-------- Sağlanan malzeme

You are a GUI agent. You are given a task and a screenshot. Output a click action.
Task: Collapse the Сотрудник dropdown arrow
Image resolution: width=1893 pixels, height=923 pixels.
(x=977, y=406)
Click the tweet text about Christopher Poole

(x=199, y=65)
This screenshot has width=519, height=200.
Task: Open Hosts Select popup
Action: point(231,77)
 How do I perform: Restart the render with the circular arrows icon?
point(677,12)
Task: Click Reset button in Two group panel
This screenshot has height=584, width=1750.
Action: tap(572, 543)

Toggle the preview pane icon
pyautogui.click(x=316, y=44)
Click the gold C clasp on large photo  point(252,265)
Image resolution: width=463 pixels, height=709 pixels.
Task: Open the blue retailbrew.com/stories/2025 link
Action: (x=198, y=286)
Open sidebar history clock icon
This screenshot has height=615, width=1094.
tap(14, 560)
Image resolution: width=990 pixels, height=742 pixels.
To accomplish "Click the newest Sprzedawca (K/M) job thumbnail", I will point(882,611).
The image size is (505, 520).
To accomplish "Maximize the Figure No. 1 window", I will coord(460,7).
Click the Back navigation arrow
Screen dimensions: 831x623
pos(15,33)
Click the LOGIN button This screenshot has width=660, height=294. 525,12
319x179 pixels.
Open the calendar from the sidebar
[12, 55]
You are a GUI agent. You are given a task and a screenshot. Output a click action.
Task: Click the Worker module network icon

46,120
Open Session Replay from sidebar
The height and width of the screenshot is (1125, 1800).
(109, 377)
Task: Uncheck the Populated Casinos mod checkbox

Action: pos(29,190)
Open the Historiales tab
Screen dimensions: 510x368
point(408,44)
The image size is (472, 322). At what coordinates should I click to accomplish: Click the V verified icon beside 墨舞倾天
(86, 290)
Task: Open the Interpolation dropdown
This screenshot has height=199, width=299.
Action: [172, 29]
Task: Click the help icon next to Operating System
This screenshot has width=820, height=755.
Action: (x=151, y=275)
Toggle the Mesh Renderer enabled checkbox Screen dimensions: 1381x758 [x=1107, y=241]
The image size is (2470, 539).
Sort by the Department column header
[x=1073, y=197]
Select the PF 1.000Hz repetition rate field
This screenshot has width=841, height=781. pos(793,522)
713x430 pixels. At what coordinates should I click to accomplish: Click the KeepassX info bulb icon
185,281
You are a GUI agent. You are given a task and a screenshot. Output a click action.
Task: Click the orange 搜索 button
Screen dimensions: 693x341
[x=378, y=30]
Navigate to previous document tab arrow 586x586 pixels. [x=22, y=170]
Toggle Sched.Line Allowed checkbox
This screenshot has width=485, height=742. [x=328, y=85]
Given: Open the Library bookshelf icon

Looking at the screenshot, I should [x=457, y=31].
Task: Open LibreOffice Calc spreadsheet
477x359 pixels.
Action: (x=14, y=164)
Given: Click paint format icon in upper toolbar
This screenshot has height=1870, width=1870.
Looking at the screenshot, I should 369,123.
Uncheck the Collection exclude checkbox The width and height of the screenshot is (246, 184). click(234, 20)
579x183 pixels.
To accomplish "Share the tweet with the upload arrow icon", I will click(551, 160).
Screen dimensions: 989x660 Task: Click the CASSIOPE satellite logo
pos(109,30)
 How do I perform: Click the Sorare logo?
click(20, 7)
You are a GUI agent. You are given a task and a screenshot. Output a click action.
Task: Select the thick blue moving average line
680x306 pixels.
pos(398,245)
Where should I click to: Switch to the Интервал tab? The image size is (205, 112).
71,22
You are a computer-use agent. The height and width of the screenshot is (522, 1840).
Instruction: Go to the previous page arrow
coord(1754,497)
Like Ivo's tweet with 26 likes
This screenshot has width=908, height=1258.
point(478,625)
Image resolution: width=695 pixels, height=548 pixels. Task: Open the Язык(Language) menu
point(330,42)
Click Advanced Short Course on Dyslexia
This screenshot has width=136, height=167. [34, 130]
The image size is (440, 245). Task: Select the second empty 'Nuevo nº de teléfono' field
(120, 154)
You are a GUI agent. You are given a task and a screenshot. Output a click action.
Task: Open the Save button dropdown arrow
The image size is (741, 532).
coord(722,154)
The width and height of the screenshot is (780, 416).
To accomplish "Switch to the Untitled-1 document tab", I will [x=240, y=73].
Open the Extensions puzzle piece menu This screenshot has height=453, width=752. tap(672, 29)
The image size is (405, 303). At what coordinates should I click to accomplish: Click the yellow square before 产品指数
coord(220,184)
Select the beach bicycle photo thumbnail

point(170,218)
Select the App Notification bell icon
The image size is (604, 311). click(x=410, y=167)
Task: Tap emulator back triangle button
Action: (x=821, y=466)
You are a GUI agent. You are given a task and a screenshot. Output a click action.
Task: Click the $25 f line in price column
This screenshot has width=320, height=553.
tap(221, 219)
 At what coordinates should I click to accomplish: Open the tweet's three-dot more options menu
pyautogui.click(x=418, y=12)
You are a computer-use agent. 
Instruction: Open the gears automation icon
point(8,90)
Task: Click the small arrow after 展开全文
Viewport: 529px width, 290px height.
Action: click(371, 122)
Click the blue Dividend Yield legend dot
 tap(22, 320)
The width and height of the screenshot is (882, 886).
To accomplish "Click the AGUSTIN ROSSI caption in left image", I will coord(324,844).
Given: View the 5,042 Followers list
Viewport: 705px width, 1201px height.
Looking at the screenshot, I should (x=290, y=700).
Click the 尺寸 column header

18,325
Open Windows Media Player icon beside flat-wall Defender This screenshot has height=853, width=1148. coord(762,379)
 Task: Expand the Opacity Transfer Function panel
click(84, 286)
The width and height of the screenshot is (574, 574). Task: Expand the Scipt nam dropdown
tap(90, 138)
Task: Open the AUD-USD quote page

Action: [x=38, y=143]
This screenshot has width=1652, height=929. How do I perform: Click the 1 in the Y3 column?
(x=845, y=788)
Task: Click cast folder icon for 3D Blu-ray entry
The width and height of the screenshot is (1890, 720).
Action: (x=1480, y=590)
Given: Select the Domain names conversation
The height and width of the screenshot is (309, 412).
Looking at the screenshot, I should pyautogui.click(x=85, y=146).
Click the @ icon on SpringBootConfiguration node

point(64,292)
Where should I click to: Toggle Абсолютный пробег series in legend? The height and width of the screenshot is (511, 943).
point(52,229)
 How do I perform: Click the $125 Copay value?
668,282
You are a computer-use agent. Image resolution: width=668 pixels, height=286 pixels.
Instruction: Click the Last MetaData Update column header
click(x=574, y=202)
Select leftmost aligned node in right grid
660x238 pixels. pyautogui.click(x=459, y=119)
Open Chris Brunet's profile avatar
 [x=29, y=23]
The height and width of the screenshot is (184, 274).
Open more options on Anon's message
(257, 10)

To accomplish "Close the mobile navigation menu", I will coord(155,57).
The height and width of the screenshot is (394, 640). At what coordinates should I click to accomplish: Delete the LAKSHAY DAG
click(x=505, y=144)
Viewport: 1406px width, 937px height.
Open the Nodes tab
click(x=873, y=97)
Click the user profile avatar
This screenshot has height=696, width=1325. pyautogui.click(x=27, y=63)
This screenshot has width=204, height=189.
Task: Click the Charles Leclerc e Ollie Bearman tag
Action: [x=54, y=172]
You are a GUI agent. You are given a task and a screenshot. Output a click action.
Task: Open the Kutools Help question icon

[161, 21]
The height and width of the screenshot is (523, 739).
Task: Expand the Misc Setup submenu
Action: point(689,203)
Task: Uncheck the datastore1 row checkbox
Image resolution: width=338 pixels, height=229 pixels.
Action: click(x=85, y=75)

----------------

▶ _Alıştırmanın amacı_:
Yukarıdaki öğelerin tamamını, her satır ayrı bir dize olacak biçimde bir JSON listesi olarak düzenleyin. Boş satırları listeye almayın.

▶ _Sorunun cevabı_:
[
  "You are a GUI agent. You are given a task and a screenshot. Output a click action.",
  "Task: Collapse the Сотрудник dropdown arrow",
  "Image resolution: width=1893 pixels, height=923 pixels.",
  "(x=977, y=406)",
  "Click the tweet text about Christopher Poole",
  "(x=199, y=65)",
  "This screenshot has width=519, height=200.",
  "Task: Open Hosts Select popup",
  "Action: point(231,77)",
  " How do I perform: Restart the render with the circular arrows icon?",
  "point(677,12)",
  "Task: Click Reset button in Two group panel",
  "This screenshot has height=584, width=1750.",
  "Action: tap(572, 543)",
  "Toggle the preview pane icon",
  "pyautogui.click(x=316, y=44)",
  "Click the gold C clasp on large photo  point(252,265)",
  "Image resolution: width=463 pixels, height=709 pixels.",
  "Task: Open the blue retailbrew.com/stories/2025 link",
  "Action: (x=198, y=286)",
  "Open sidebar history clock icon",
  "This screenshot has height=615, width=1094.",
  "tap(14, 560)",
  "Image resolution: width=990 pixels, height=742 pixels.",
  "To accomplish \"Click the newest Sprzedawca (K/M) job thumbnail\", I will point(882,611).",
  "The image size is (505, 520).",
  "To accomplish \"Maximize the Figure No. 1 window\", I will coord(460,7).",
  "Click the Back navigation arrow",
  "Screen dimensions: 831x623",
  "pos(15,33)",
  "Click the LOGIN button This screenshot has width=660, height=294. 525,12",
  "319x179 pixels.",
  "Open the calendar from the sidebar",
  "[12, 55]",
  "You are a GUI agent. You are given a task and a screenshot. Output a click action.",
  "Task: Click the Worker module network icon",
  "46,120",
  "Open Session Replay from sidebar",
  "The height and width of the screenshot is (1125, 1800).",
  "(109, 377)",
  "Task: Uncheck the Populated Casinos mod checkbox",
  "Action: pos(29,190)",
  "Open the Historiales tab",
  "Screen dimensions: 510x368",
  "point(408,44)",
  "The image size is (472, 322). At what coordinates should I click to accomplish: Click the V verified icon beside 墨舞倾天",
  "(86, 290)",
  "Task: Open the Interpolation dropdown",
  "This screenshot has height=199, width=299.",
  "Action: [172, 29]",
  "Task: Click the help icon next to Operating System",
  "This screenshot has width=820, height=755.",
  "Action: (x=151, y=275)",
  "Toggle the Mesh Renderer enabled checkbox Screen dimensions: 1381x758 [x=1107, y=241]",
  "The image size is (2470, 539).",
  "Sort by the Department column header",
  "[x=1073, y=197]",
  "Select the PF 1.000Hz repetition rate field",
  "This screenshot has width=841, height=781. pos(793,522)",
  "713x430 pixels. At what coordinates should I click to accomplish: Click the KeepassX info bulb icon",
  "185,281",
  "You are a GUI agent. You are given a task and a screenshot. Output a click action.",
  "Task: Click the orange 搜索 button",
  "Screen dimensions: 693x341",
  "[x=378, y=30]",
  "Navigate to previous document tab arrow 586x586 pixels. [x=22, y=170]",
  "Toggle Sched.Line Allowed checkbox",
  "This screenshot has width=485, height=742. [x=328, y=85]",
  "Given: Open the Library bookshelf icon",
  "Looking at the screenshot, I should [x=457, y=31].",
  "Task: Open LibreOffice Calc spreadsheet",
  "477x359 pixels.",
  "Action: (x=14, y=164)",
  "Given: Click paint format icon in upper toolbar",
  "This screenshot has height=1870, width=1870.",
  "Looking at the screenshot, I should 369,123.",
  "Uncheck the Collection exclude checkbox The width and height of the screenshot is (246, 184). click(234, 20)",
  "579x183 pixels.",
  "To accomplish \"Share the tweet with the upload arrow icon\", I will click(551, 160).",
  "Screen dimensions: 989x660 Task: Click the CASSIOPE satellite logo",
  "pos(109,30)",
  " How do I perform: Click the Sorare logo?",
  "click(20, 7)",
  "You are a GUI agent. You are given a task and a screenshot. Output a click action.",
  "Task: Select the thick blue moving average line",
  "680x306 pixels.",
  "pos(398,245)",
  "Where should I click to: Switch to the Интервал tab? The image size is (205, 112).",
  "71,22",
  "You are a computer-use agent. The height and width of the screenshot is (522, 1840).",
  "Instruction: Go to the previous page arrow",
  "coord(1754,497)",
  "Like Ivo's tweet with 26 likes",
  "This screenshot has width=908, height=1258.",
  "point(478,625)",
  "Image resolution: width=695 pixels, height=548 pixels. Task: Open the Язык(Language) menu",
  "point(330,42)",
  "Click Advanced Short Course on Dyslexia",
  "This screenshot has width=136, height=167. [34, 130]",
  "The image size is (440, 245). Task: Select the second empty 'Nuevo nº de teléfono' field",
  "(120, 154)",
  "You are a GUI agent. You are given a task and a screenshot. Output a click action.",
  "Task: Open the Save button dropdown arrow",
  "The image size is (741, 532).",
  "coord(722,154)",
  "The width and height of the screenshot is (780, 416).",
  "To accomplish \"Switch to the Untitled-1 document tab\", I will [x=240, y=73].",
  "Open the Extensions puzzle piece menu This screenshot has height=453, width=752. tap(672, 29)",
  "The image size is (405, 303). At what coordinates should I click to accomplish: Click the yellow square before 产品指数",
  "coord(220,184)",
  "Select the beach bicycle photo thumbnail",
  "point(170,218)",
  "Select the App Notification bell icon",
  "The image size is (604, 311). click(x=410, y=167)",
  "Task: Tap emulator back triangle button",
  "Action: (x=821, y=466)",
  "You are a GUI agent. You are given a task and a screenshot. Output a click action.",
  "Task: Click the $25 f line in price column",
  "This screenshot has width=320, height=553.",
  "tap(221, 219)",
  " At what coordinates should I click to accomplish: Open the tweet's three-dot more options menu",
  "pyautogui.click(x=418, y=12)",
  "You are a computer-use agent. ",
  "Instruction: Open the gears automation icon",
  "point(8,90)",
  "Task: Click the small arrow after 展开全文",
  "Viewport: 529px width, 290px height.",
  "Action: click(371, 122)",
  "Click the blue Dividend Yield legend dot",
  " tap(22, 320)",
  "The width and height of the screenshot is (882, 886).",
  "To accomplish \"Click the AGUSTIN ROSSI caption in left image\", I will coord(324,844).",
  "Given: View the 5,042 Followers list",
  "Viewport: 705px width, 1201px height.",
  "Looking at the screenshot, I should (x=290, y=700).",
  "Click the 尺寸 column header",
  "18,325",
  "Open Windows Media Player icon beside flat-wall Defender This screenshot has height=853, width=1148. coord(762,379)",
  " Task: Expand the Opacity Transfer Function panel",
  "click(84, 286)",
  "The width and height of the screenshot is (574, 574). Task: Expand the Scipt nam dropdown",
  "tap(90, 138)",
  "Task: Open the AUD-USD quote page",
  "Action: [x=38, y=143]",
  "This screenshot has width=1652, height=929. How do I perform: Click the 1 in the Y3 column?",
  "(x=845, y=788)",
  "Task: Click cast folder icon for 3D Blu-ray entry",
  "The width and height of the screenshot is (1890, 720).",
  "Action: (x=1480, y=590)",
  "Given: Select the Domain names conversation",
  "The height and width of the screenshot is (309, 412).",
  "Looking at the screenshot, I should pyautogui.click(x=85, y=146).",
  "Click the @ icon on SpringBootConfiguration node",
  "point(64,292)",
  "Where should I click to: Toggle Абсолютный пробег series in legend? The height and width of the screenshot is (511, 943).",
  "point(52,229)",
  " How do I perform: Click the $125 Copay value?",
  "668,282",
  "You are a computer-use agent. Image resolution: width=668 pixels, height=286 pixels.",
  "Instruction: Click the Last MetaData Update column header",
  "click(x=574, y=202)",
  "Select leftmost aligned node in right grid",
  "660x238 pixels. pyautogui.click(x=459, y=119)",
  "Open Chris Brunet's profile avatar",
  " [x=29, y=23]",
  "The height and width of the screenshot is (184, 274).",
  "Open more options on Anon's message",
  "(257, 10)",
  "To accomplish \"Close the mobile navigation menu\", I will coord(155,57).",
  "The height and width of the screenshot is (394, 640). At what coordinates should I click to accomplish: Delete the LAKSHAY DAG",
  "click(x=505, y=144)",
  "Viewport: 1406px width, 937px height.",
  "Open the Nodes tab",
  "click(x=873, y=97)",
  "Click the user profile avatar",
  "This screenshot has height=696, width=1325. pyautogui.click(x=27, y=63)",
  "This screenshot has width=204, height=189.",
  "Task: Click the Charles Leclerc e Ollie Bearman tag",
  "Action: [x=54, y=172]",
  "You are a GUI agent. You are given a task and a screenshot. Output a click action.",
  "Task: Open the Kutools Help question icon",
  "[161, 21]",
  "The height and width of the screenshot is (523, 739).",
  "Task: Expand the Misc Setup submenu",
  "Action: point(689,203)",
  "Task: Uncheck the datastore1 row checkbox",
  "Image resolution: width=338 pixels, height=229 pixels.",
  "Action: click(x=85, y=75)"
]